Etoiles inactivesEtoiles inactivesEtoiles inactivesEtoiles inactivesEtoiles inactives
 

Une fois qu’il eut traîné le corps inconfortable de son ami à l’intérieur, Vlades alla traîner le pas jusqu’à la porte, la referma et revint à tâtons derrière le rideau une bougie à la main, à même la cire qui coulait. Comment Quill avait fait pour s’étendre sur la table lui échappa mais il constata, une grimace absurde sur son visage flasque, le sang qui coulait de la plaie en plein ventre. L’apothicaire étendu chercha à balbutier quelques mots trop faibles qui firent pendre l’oreille du devin au-dessus de sa bouche. Il ne parvint pas à se faire entendre alors, d’un bras branlant, il essaya de lui désigner de petits pots de terre dans un coin. Le devin reposa sa bougie sur une coupe au hasard avant de fouiller au hasard sans savoir ce qu’il cherchait, au plus grand agacement de son ami. Ce n’était pas sa faute pourtant si ces onguents ne lui parlaient pas. Il lui aurait fallu l’aide de Nathan mais, à n’en pas douter, ce dernier ne risquait pas de venir spontanément leur apporter ses services.

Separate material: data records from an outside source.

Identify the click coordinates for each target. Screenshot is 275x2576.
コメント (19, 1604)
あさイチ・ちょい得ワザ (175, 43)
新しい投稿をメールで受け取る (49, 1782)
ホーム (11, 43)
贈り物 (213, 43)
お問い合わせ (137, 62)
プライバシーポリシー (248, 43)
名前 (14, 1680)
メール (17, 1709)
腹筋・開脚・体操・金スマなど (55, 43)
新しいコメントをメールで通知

- Eh, Quill ? Tu joues à quoi maint’nant, au mort ?
- Je vais te brouiller.
Trouva seulement la force de dire le blessé. Il avait sans doute cherché à dire une autre phrase, un peu plus menaçante, mais la douleur lui avait embrouillé les mots. Cela aurait bien ressemblé à l’apothicaire, d’ailleurs, quand il y pensait. Vlades se rendait bien compte de la détresse de son compagnon sans pouvoir rien laisser paraître des sentiments qui l’animaient tant la distance était grande au travers des drogues. Au lieu de cela il ne parvenait qu’à rester la bouche ouverte, un sourire idiot sur sa face et les yeux pétillants. Il valait mieux, il mâchonnait avec plaisir le bâtonnet plutôt que de repenser à ce qu’il avait fait dans la rue, juste devant cette porte. Son ami savait que derrière l’abrutissement des drogues tous ces sentiments jouaient, trois années d’absence n’avaient pas pu effacer cette confiance.
- Brasse la foule là.
Ici encore le devin ne comprit pas un mot de ce que voulait dire le blessé. Il passait pour sa part les pots en revue, comme ça, à les peser des fois que cela lui dirait à quoi leur contenu pouvait servir. L’une d’elle contenait une pâte assez solide et granuleuse, il se dit que ça pouvait servir. Il revint aux côtés de son compagnon et lui montra le contenu. Ce dernier secoua la tête, sans doute révolté à l’idée qu’on lui répande ça sur sa plaie. La situation était pathétique, ils le sentaient tous les deux, ils partageaient au moins ça.
- Un lila, donne un prix…
Autrefois, cela faisait si longtemps, ils avaient vécu quelque chose de similaire. Était-ce lui, ou Quill, qui avait été blessé gravement ? Il faisait chaud alors, si loin dans les terres désertiques du sud. Les paroles brumeuses se ressemblaient, ce devait être lui le blessé alors, sans quoi ils ne seraient jamais revenus vivants. Était-il déjà drogué à cette époque ? Il chassa cette dernière pensée, il laissa les drogues la dévorer lentement. C’était si agréable. Pour la quatrième fois Vlades présentait un pot, tout ce qui n’était pas de la poudre volatile. Enfin l’apothicaire se décida à hocher de la tête, à bredouiller plus de mots vagues pour confirmer. Alors le drogué se mit en tâche, avec un rire, de vider le pot et d’en répandre tout le contenu sur la plaie. Le sang s’y mélangeait, faisait des bulles, il aurait pu enfoncer les doigts dans le creux profond à l’intérieur des chairs.
- Tu te lances pour moi, un boucher ?!
Quand il eut fini sa tâche, le drogué avait couvert la plaie de tant de baume que la pâte formait un bouchon sur la blessure. Il regarda le pot, le secoua à l’envers puis déçu et content à la fois, du même air détaché qu’accentuait sa peau flasque, il se laissa tomber contre la table pour y laisser rouler sa tête. Pourquoi le dire à Quill ? Leurs deux chemins dans la Perception étaient si fragiles qu’il peinait à les trouver seulement. La plupart s’effilochaient aussitôt trouvés, les autres se perdaient bien vite. Là, plus tôt, il avait dû se battre. Il n’aurait plus jamais dû avoir à se battre depuis son retour du sud. Une fois de plus, mais plus rien ne servait de le cacher à son ami, il tira le Libra de ses haillons. Il déchira la page où s’était répandue la poudre et, dans l’indifférence, jeta l’ouvrage au fond de la pièce, dans l’éboulement.